»Испытавши таким образом гнев Божий, по молитвам управлявшего в то время Церковию Фотия, — продолжают другие греческие писатели [*431], — руссы возвратились в отечество и спустя немного прислали послов в Константинополь просить себе крещения. Их желание было исполнено — к ним послан был епископ».
»Когда этот епископ прибыл в столицу руссов, — повествуют, наконец, третьи [*432], — царь руссов поспешил собрать вече. Тут присутствовало великое множество простого народа, а председательствовал сам царь со своими вельможами и сенаторами, которые по долгой привычке к язычеству более других были к нему привержены. Начали рассуждать о вере своей и христианской; пригласили архипастыря и спросили его, чему он намерен учить их. Епископ разверз Евангелие и стал благовествовать пред ними о Спасителе и Его чудесах, упоминая вместе о многоразличных знамениях, совершенных Богом в Ветхом Завете. Руссы, слушая благовестника, сказали ему: «Если и мы не увидим чего-либо подобного, особенно подобного тому, что, по словам твоим, случилось с тремя отроками в пещи, мы не хотим верить». Не поколебался служитель Божий, но, вспомнивши слова Христовы: Аще чесо просите во имя Мое, Аз сотворю (Ин. 14, 14); веруяй в Мя, дела, яже Аэ творю, и той сотворит (Ин. 14, 12), разумеется, в том случае, когда это просится не для тщеславия, а для спасения душ, смело отвечал язычникам: «Хотя и не должно искушать Господа, однако, если вы искренно решились обратиться к Нему, просите, чего желаете, и Он все исполнит по вашей вере, как мы ни ничтожны пред Его величием». Они просили, чтобы повергнута была в огонь, нарочито разведенный, самая книга Евангелия, давая обет непременно обратиться к христианскому Богу, если она останется в огне невредимою. Тогда епископ, возведши очи и руки свои горе, воззвал велегласно: «Господи, Иисусе Христе, Боже наш! Прослави и ныне святое имя Твое пред очию сего народа», — и вверг священную книгу Завета в пылающий костер. Прошло несколько часов, огонь потребил весь материал, и на пепелище оказалось Евангелие совершенно целое и неповрежденное; сохранились даже ленты, которыми оно было застегнуто. Видя это, варвары, пораженные величием чуда, немедленно начали креститься».
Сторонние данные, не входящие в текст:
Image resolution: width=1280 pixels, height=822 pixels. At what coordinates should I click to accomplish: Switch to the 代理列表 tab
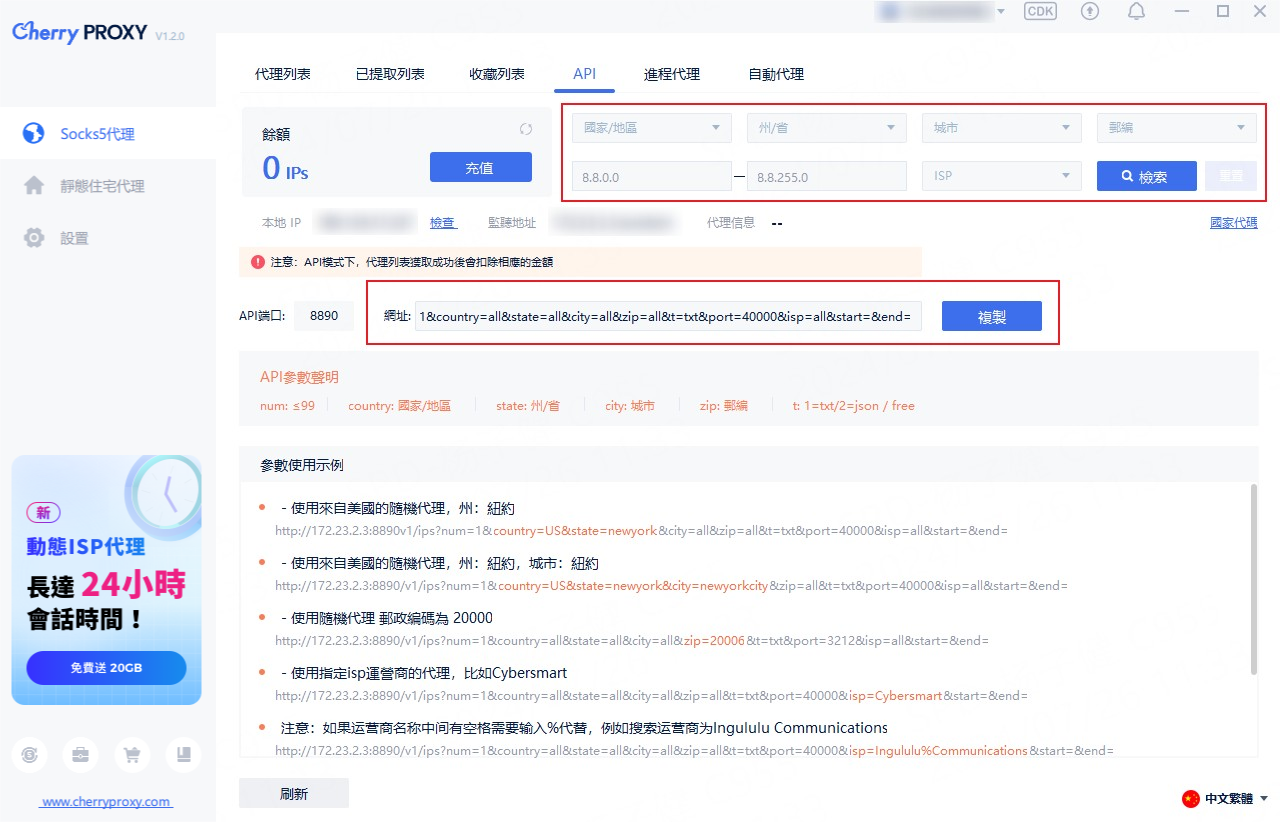282,74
Вот в немногих словах все, что сохранили нам греческие писатели о первом обращении наших предков по основании нашего отечества. Что же скажем мы со своей стороны, выслушавши эти древние свидетельства?
Прежде всего, что самая сущность события и главнейшие его черты изображены здесь как нельзя более ясно и определенно, изображены так, что не остается никакого места сомнению в их подлинности. Достоверно, во-первых, то, что руссы в царствование греческого императора Михаила III (842-867) нападали на Византию, когда об этом говорят двенадцать византийцев и между ними два современника [*433]. Достоверно, во-вторых, чудесное поражение этих руссов у стен Византии, которое также подтверждается восемью греческими писателями и одним современником или, справедливее, подтверждается всеми, какие только не мимоходом, а нарочито описали судьбу сего похода [*434]. Но, что ближе к нашей цели, не должно подлежать ни малейшему сомнению последовавшее за тем крещение наших предков, когда и в этом уверяют нас семь свидетелей, из которых один был не только современником события (Фотий), но и главнейшим в нем действователем [*435.] То же самое, наконец, следует повторить и касательно чуда, которое совершил греческий архипастырь пред глазами наших предков и которое привлекло их к святой вере — об нем упоминают все византийцы, подробно описавшие обращение руссов, а не мимоходом, хотя их числом только пять, и во главе их император Константин Багрянородный, который родился в начале Х в., писал чрез шестьдесят или семьдесят лет после крещения руссов и мог в собственном семействе найти достовернейшие сведения о происшествии, случившемся, по словам его, в царствование и при непосредственном участии его деда — императора Василия Македонянина [*436].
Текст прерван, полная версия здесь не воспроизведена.